● **WORK ORDER**
Copy out exactly every line from the line containing "Where should I click to: Open" until the records below end, inclusive of both boundary lines.

________________________________________

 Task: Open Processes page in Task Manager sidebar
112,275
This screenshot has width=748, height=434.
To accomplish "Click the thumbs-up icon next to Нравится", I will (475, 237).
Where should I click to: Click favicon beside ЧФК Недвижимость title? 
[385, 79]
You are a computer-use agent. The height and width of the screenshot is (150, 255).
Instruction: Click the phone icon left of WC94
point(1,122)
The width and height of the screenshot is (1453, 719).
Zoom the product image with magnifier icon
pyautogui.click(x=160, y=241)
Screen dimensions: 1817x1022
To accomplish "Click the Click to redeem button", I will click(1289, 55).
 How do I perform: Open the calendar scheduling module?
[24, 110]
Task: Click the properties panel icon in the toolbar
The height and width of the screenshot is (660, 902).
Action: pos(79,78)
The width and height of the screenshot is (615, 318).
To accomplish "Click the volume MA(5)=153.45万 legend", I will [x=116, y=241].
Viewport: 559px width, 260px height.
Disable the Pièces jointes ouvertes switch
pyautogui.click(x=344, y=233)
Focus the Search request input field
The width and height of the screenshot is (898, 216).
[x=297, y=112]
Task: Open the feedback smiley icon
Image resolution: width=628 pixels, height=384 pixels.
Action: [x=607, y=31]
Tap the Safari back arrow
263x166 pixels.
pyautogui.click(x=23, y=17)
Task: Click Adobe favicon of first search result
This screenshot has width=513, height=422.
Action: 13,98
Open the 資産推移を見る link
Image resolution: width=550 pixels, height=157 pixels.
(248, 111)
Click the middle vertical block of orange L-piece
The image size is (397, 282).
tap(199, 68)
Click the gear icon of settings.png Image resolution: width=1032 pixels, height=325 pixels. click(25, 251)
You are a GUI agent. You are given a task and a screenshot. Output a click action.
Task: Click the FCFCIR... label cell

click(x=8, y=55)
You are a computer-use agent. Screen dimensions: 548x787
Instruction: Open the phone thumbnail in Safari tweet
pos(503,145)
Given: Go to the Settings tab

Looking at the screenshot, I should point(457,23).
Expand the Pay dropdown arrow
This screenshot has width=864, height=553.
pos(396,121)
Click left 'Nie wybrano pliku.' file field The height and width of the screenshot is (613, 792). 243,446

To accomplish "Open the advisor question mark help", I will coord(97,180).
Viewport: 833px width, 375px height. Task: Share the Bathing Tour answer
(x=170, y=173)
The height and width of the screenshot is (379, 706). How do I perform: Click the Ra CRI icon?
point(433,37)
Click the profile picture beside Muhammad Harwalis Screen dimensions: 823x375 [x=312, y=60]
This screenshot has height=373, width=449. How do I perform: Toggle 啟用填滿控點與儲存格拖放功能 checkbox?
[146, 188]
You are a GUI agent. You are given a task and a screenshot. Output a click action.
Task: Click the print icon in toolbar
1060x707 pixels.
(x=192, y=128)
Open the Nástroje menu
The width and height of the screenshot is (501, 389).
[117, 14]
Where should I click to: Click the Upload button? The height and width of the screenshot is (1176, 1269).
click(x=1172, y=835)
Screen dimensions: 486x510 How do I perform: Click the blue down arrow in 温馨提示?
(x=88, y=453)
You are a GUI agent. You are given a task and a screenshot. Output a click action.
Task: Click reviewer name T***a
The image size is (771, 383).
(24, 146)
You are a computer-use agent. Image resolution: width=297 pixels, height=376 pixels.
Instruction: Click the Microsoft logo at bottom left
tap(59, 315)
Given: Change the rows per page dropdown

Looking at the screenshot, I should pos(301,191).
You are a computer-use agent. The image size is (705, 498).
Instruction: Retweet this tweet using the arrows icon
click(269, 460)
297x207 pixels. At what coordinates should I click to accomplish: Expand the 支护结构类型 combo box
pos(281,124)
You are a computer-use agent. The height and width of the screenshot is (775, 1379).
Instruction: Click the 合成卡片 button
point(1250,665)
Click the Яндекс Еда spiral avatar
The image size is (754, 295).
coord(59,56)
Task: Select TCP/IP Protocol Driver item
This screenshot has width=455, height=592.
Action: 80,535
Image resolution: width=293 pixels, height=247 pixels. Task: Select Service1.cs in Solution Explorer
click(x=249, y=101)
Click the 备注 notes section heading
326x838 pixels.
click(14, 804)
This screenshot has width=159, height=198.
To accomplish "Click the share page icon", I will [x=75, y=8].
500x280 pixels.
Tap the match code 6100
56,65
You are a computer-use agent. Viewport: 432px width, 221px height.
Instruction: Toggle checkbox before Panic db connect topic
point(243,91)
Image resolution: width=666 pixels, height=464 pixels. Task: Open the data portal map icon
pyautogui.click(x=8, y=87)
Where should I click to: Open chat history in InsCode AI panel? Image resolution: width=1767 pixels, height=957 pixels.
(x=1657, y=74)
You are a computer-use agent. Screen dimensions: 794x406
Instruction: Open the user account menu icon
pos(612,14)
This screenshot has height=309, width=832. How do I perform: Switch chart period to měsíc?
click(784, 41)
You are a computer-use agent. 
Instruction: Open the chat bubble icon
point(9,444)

________________________________________

● **EXPECTED ANSWER**
Where should I click to: Open chat history in InsCode AI panel? Image resolution: width=1767 pixels, height=957 pixels.
(x=1657, y=74)
You are a computer-use agent. Screen dimensions: 794x406
Instruction: Open the user account menu icon
pos(612,14)
This screenshot has height=309, width=832. How do I perform: Switch chart period to měsíc?
click(784, 41)
You are a computer-use agent. 
Instruction: Open the chat bubble icon
point(9,444)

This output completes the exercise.